#### Selected passage:
For three years in a row back in the early '90s, President Bill Clinton used his State of the Union address to exhort Congress to make Medicare available for purchase starting at 62.

A year ago Sen. Max Baucus of Montana talked up Medicare buy-in for those between 55 and 64 as a transitional step to nationwide insurance exchanges for individuals (see page 30 of the PDF) in his white paper on health overhaul.

But at what cost? Lo and behold, the analysts over at the Congressional Budget Office even took a look at what a buy-in would cost folks almost old enough to qualify for Medicare, those ages 62 to 64, and presumably the most expensive to insure. The price tag: $7,600 a year, including drug coverage, for individuals in 2011. (The details start on page 51 of the PDF.)

That's pretty steep compared with the recent average premium of $4,722 for 55- to 64-year-olds in the non-group market, according to a figure cited in a May report on Medicare buy-in by the nonpartisan Kaiser Family Foundation. About four million people in the age group are without insurance.

So no wonder that wonky what-ifs from wayback, including some from CBO and independent analysts, find that a subsidy would probably be needed to get many of the uninsured to buy in to Medicare, even if became an option. That's especially true for healthy folks who might decide to just risk it, if the cost of coverage were too high.

Without subsidies, a 2002 estimate found a Medicare buy-in would only cut a single percentage point from the proportion of uninsured adults ages 55 to 64, leaving 9 percent rather than 10 percent without coverage.

In those days, the uninsured rate was lower than today's 12 percent for that age group. At that time, adding a subsidy that gets more generous for those making less money pushed the share of uninsured adults down by half—to 5 percent, calculations showed.

The May report from Kaiser recaps the thinking on Medicare buy-in and broadens a bit the number of folks who might be candidates for the option. While folks ages 55 to 64 are much more likely to be insured than the younger set, such as those 19 to 34 years old, older folks are far more likely to have health issues that can make it difficult to get insurance at any price.

Over at the Health Affairs blog, a post in October by Jeffery Goldsmith, president of Health Futures, underscores the problem. "If one is thinking strategically, the most worrisome segment of the uninsured is the 11.3 million aged 45-64, who were the fastest growing age cohort of uncovered folk from 2007-2008," he writes. "It is one thing to be 22 and immortal and uncovered; it is quite another to be a 52 year old diabetic widow with hypertension, not disabled but thirteen years shy of Medicare and uncovered."

So he argues, let's drop the two-year waiting period for the newly disabled to enroll in Medicare and let the non-disabled buy Medicare after 55 at the program's estimated actuarial cost. Subsidies should be offered on a sliding scale for those who need them. You can read his post for more details.

In the end, he argues, Medicare buy-in would be quicker, less disruptive to the insurance market and more affordable than a public option. Seems like some folks on Capitol Hill came to the same conclusion.

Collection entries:
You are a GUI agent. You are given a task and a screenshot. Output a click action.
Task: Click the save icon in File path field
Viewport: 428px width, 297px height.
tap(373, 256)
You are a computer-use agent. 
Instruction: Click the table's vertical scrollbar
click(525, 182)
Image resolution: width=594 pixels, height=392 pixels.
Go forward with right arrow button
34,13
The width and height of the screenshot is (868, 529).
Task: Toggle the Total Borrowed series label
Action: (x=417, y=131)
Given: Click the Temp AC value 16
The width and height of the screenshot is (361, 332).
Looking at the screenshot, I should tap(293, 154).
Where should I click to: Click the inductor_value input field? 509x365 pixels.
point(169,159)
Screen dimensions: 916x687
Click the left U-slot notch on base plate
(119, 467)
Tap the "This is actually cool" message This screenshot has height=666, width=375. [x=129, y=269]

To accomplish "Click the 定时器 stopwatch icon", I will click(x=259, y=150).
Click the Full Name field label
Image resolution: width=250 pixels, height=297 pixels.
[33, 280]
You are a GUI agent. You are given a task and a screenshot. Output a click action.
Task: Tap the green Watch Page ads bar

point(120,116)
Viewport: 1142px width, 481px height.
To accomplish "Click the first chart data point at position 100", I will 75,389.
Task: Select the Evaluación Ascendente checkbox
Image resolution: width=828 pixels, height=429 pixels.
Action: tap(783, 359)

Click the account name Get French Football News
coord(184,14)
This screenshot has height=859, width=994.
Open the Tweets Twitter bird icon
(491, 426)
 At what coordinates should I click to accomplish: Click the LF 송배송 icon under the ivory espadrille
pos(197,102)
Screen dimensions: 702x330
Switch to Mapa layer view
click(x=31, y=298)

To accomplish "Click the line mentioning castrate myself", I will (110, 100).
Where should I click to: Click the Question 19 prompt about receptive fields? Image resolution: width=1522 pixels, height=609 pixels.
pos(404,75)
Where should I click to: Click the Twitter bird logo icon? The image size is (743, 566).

#### Tasks for this exercise:
1. In the Medicare buy-in passage, quote the words from "Without subsidies, a" up to and including "at any price.".
2. According to the Medicare buy-in passage, what yearly price did the Congressional Budget Office find for a buy-in for individuals ages 62 to 64 in 2011?

#### Solutions to the exercise:
1.
Without subsidies, a 2002 estimate found a Medicare buy-in would only cut a single percentage point from the proportion of uninsured adults ages 55 to 64, leaving 9 percent rather than 10 percent without coverage.

In those days, the uninsured rate was lower than today's 12 percent for that age group. At that time, adding a subsidy that gets more generous for those making less money pushed the share of uninsured adults down by half—to 5 percent, calculations showed.

The May report from Kaiser recaps the thinking on Medicare buy-in and broadens a bit the number of folks who might be candidates for the option. While folks ages 55 to 64 are much more likely to be insured than the younger set, such as those 19 to 34 years old, older folks are far more likely to have health issues that can make it difficult to get insurance at any price.

2. $7,600 a year, including drug coverage.